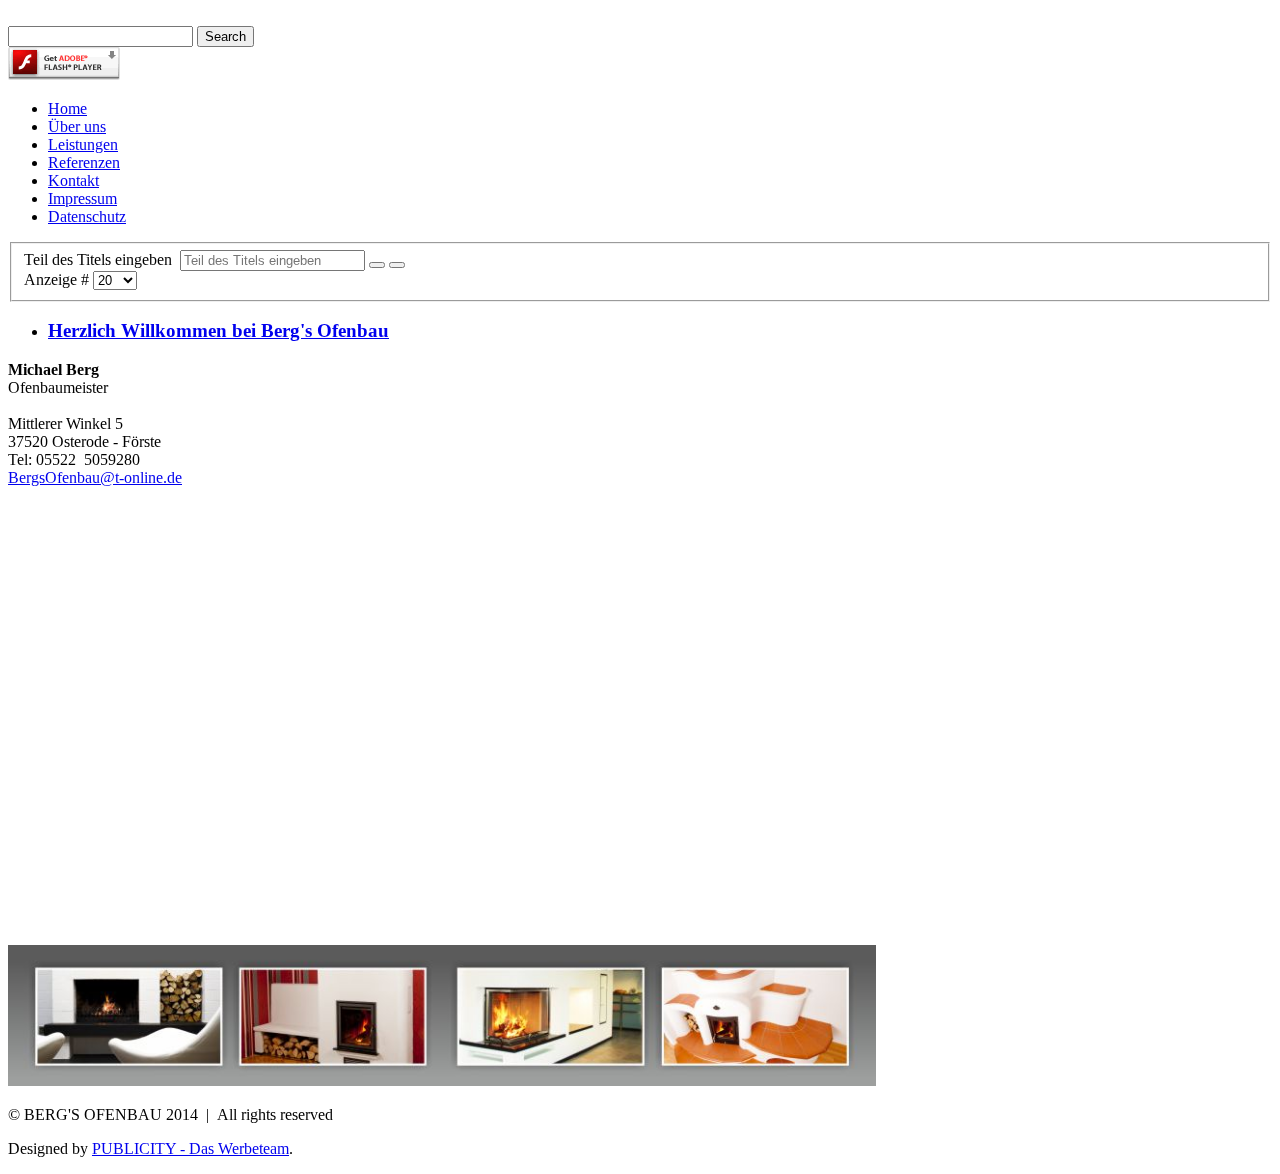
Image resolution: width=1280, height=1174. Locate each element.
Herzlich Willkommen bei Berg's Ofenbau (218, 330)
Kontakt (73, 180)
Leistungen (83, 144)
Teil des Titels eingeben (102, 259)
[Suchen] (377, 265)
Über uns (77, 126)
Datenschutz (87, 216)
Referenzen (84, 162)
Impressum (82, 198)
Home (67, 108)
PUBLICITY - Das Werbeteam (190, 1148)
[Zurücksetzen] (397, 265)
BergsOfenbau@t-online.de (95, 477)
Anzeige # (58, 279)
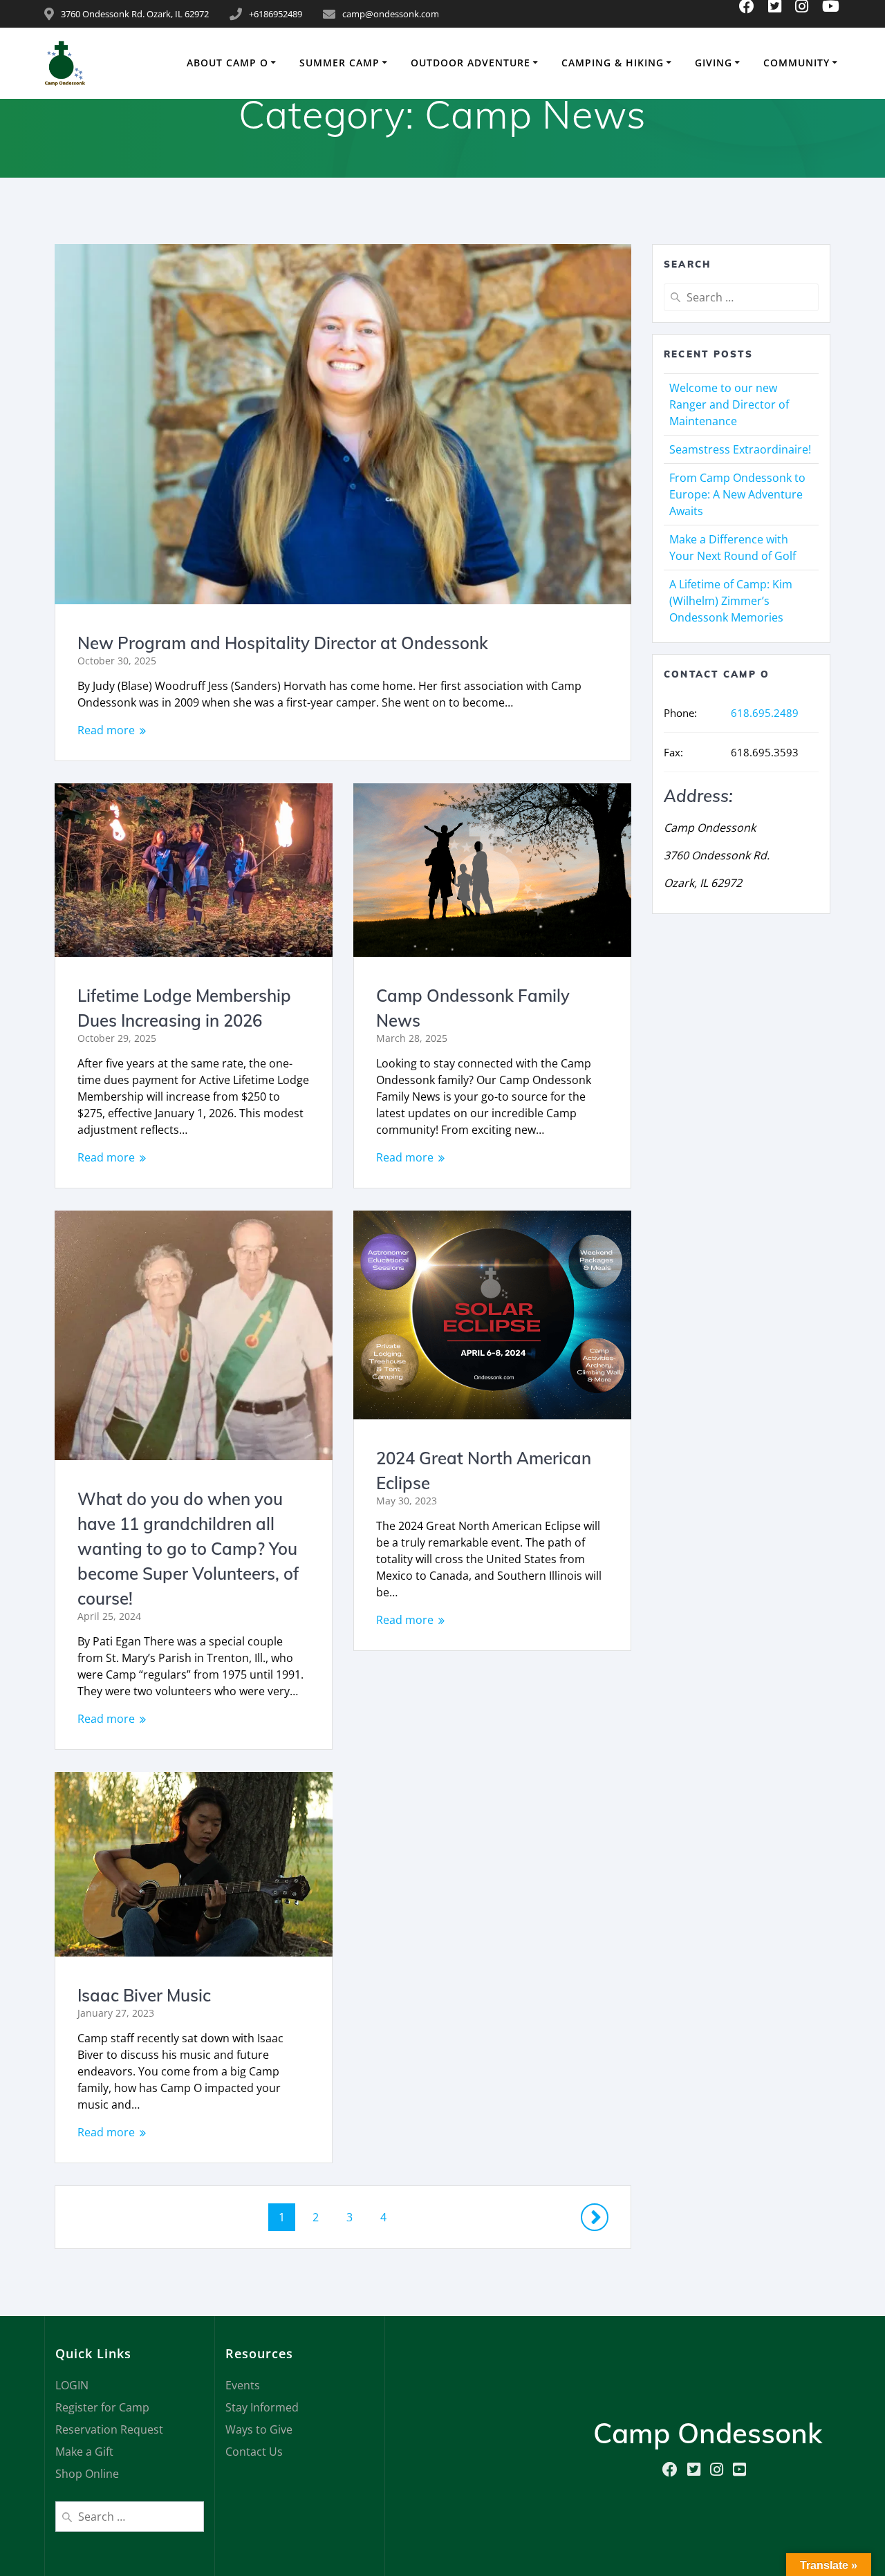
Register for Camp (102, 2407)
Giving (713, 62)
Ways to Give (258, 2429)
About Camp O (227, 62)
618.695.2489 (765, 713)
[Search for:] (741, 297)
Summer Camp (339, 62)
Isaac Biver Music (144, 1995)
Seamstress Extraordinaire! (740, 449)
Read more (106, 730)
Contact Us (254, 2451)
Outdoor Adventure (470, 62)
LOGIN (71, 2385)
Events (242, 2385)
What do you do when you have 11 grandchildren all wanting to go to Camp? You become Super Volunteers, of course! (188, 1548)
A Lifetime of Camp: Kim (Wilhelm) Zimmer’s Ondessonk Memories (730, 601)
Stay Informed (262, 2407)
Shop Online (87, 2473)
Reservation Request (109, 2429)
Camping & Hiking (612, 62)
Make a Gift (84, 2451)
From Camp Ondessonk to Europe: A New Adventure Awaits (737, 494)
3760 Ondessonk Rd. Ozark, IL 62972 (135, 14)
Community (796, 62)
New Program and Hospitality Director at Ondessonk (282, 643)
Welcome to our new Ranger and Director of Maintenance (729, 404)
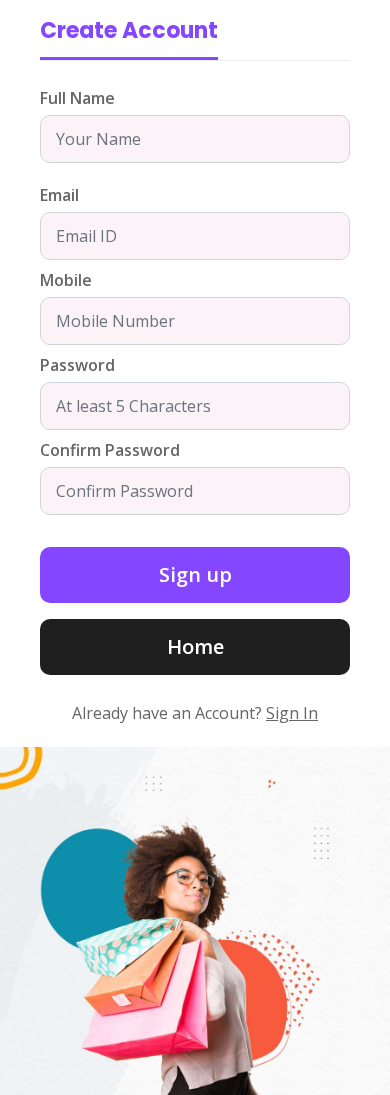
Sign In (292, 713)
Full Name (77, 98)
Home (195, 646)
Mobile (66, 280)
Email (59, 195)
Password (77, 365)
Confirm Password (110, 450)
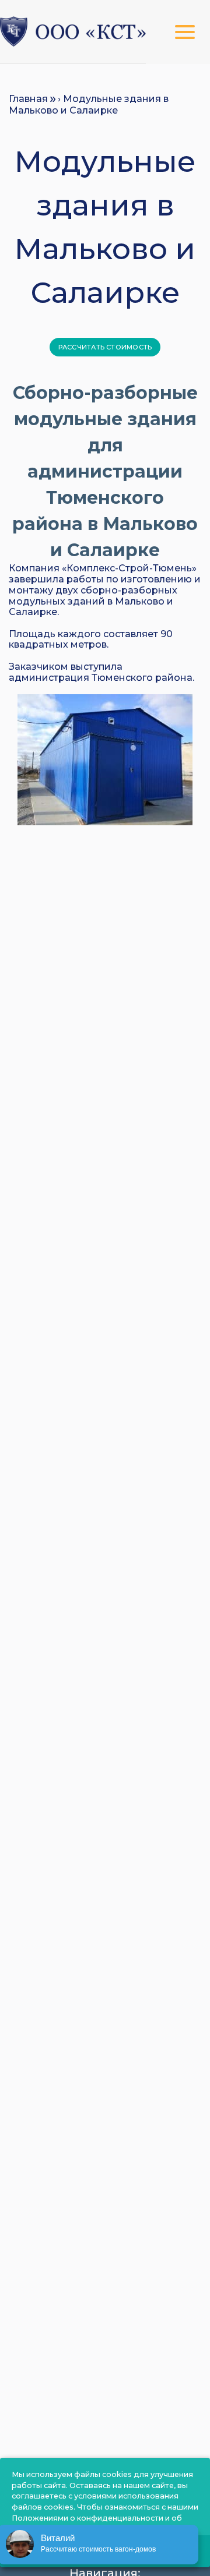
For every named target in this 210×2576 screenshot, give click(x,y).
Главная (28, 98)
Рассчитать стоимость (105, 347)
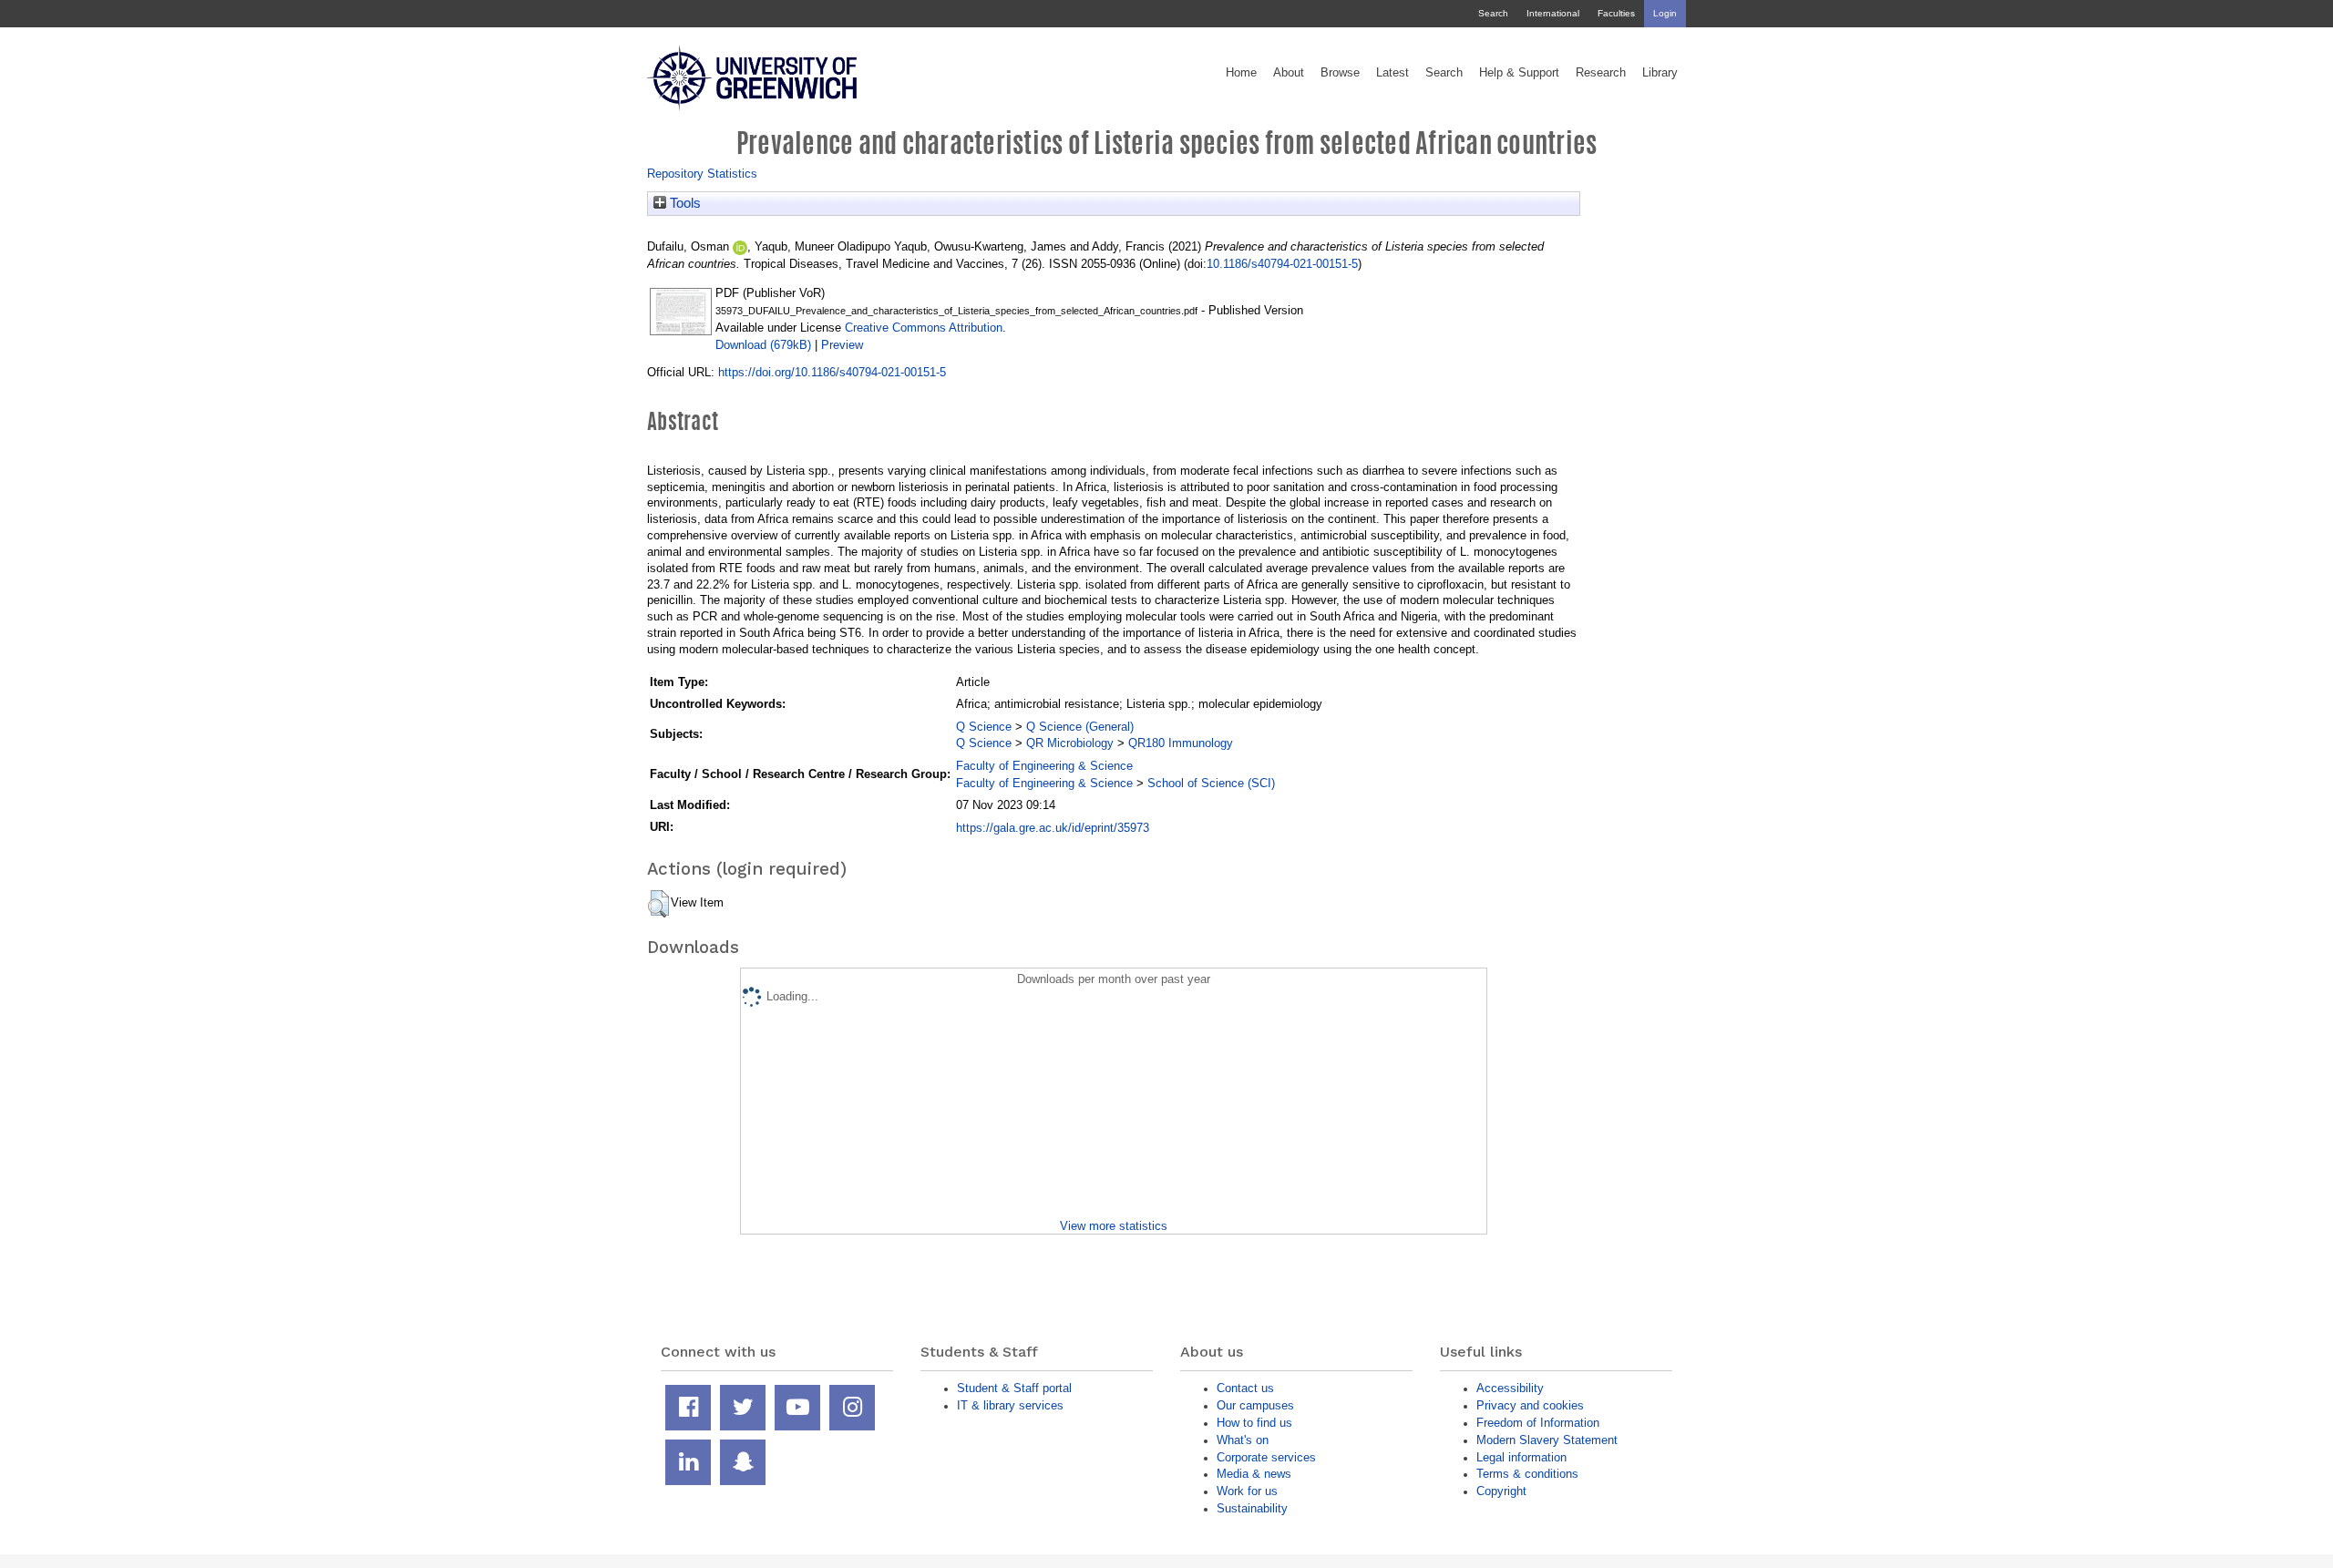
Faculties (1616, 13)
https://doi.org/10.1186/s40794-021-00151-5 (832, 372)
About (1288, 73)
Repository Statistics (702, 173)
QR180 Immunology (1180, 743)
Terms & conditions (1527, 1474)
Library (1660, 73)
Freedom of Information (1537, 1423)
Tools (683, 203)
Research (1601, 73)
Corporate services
#####
[The problem]
Copy all lines above containing the string "Director".

[Answer section]
New Program and Hospitality Director at Ondessonk (282, 643)
Welcome to our new Ranger and Director of Maintenance (729, 404)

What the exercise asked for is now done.